Many expert consensus statements have been published on CS management [2, 17, 18, 19, 20], but European [21] and American [22] societies have presented only low-level of evidence recommendations based on just a few randomized and small-sized studies. Clinicians therefore refer to expert proposals and consensuses based on CS registries of varying sizes, but almost exclusively of ischaemic origin.

An example illustrating the limitations of the expert consensus is the intra-aortic balloon pump (IABP). This device has been used since the 1960s, based on an appealing pathophysiological concept. The European guidelines in 2008 strongly recommended the use of the IABP (class I, level C), but this recommendation was revised downwards to class IIb, level C in 2012 [23], and finally to class III, level B in 2014, based on reanalysis of the available data [24]. This last statement was confirmed recently in 2016 [21], following the publication of the landmark IABP-SHOCK2 study [25, 26].

Need for more clinical data

To date, the gap in knowledge is significant. There is an acute need to validate common therapeutics, and to assess new drugs and cardiocirculatory support. Ideally, this should be done through large prospective randomized studies, but they are exceedingly difficult to conduct in this setting. Most studies (Table 1) are small, and encounter difficulties with recruitment. Moreover, with such high mortality rates related to multiple factors [27], demonstrating a survival benefit is a huge challenge.

Challenges for clinical studies are high: heterogeneity of the studied populations and the mechanisms or stages of the CS; undersized populations; and uncertainties and difficulties in defining the severity of the enrolled patients [5].

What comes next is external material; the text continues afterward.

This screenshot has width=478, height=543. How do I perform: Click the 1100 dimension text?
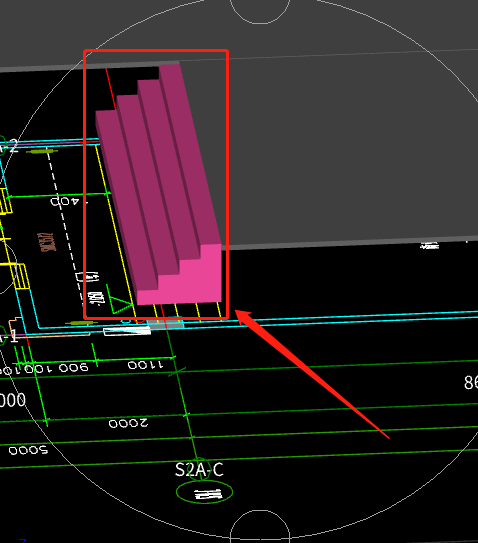145,365
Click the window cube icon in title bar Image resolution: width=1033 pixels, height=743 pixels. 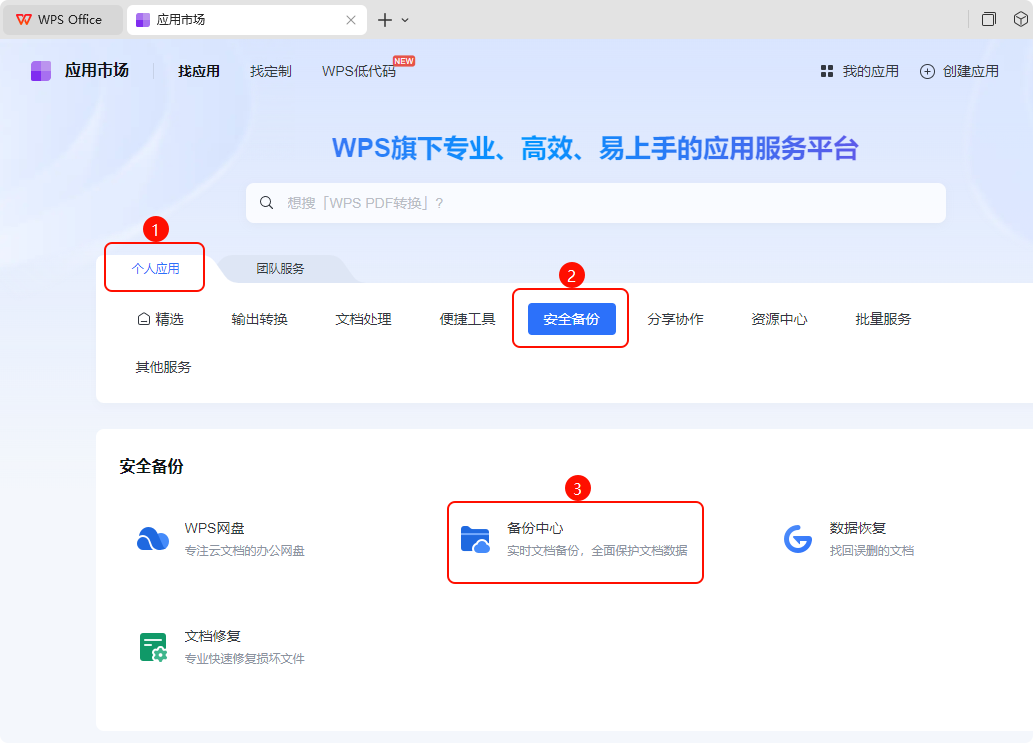[x=1020, y=19]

For instance, the Impella® cardiocirculatory system (Abiomed Inc., Danvers, MA, USA), which has been available for almost 10 years, is appealing, especially because of the effective left ventricular discharge and cardiac output obtained (up to 5 L/min). However, this device has not demonstrated its effectiveness, probably because of difficult recruitment in randomized studies (Table 2). The Impella CP® (Abiomed Inc., Danvers, MA, USA) has recently been introduced, and is an interesting device, because it delivers up to 4 L/min of flow and can be placed percutaneously. Nonetheless, this device failed to demonstrate better survival compared with the IABP in post-cardiac arrest CS patients with an ACS [28]. New cardiocirculatory support devices are regularly proposed, including the iVAC 2.0® (Terumo, Shibuya, Tokyo, Japan) and the HeartMate PHP® (Thoratec Corp., Pleasanton, CA, USA). These devices are costly, and their benefit has still to be proved.

Pending the results of these studies, it is of the utmost importance to update and improve our knowledge of CS in real life through large contemporary registries. The FRENSHOCK registry (NCT02703038) is a French prospective multicentre register on CS regardless of initial aetiology. The aim of this large observational study is to assess the epidemiology and management of CS in France; it will describe the population, aetiologies, strategies and modalities of management, early (1 month) outcomes and late (1 year) outcomes. This registry may provide an important basis for organization, better management and clinical study design [29, 30].

The scientific community has to combine its forces through its human and financial resources in CS research, as it does in clinical practice, to improve knowledge and outcomes. The FRENSHOCK registry paves the way for further collaborative works in the field.



Disclosure of interest

The authors declare that they have no competing interest.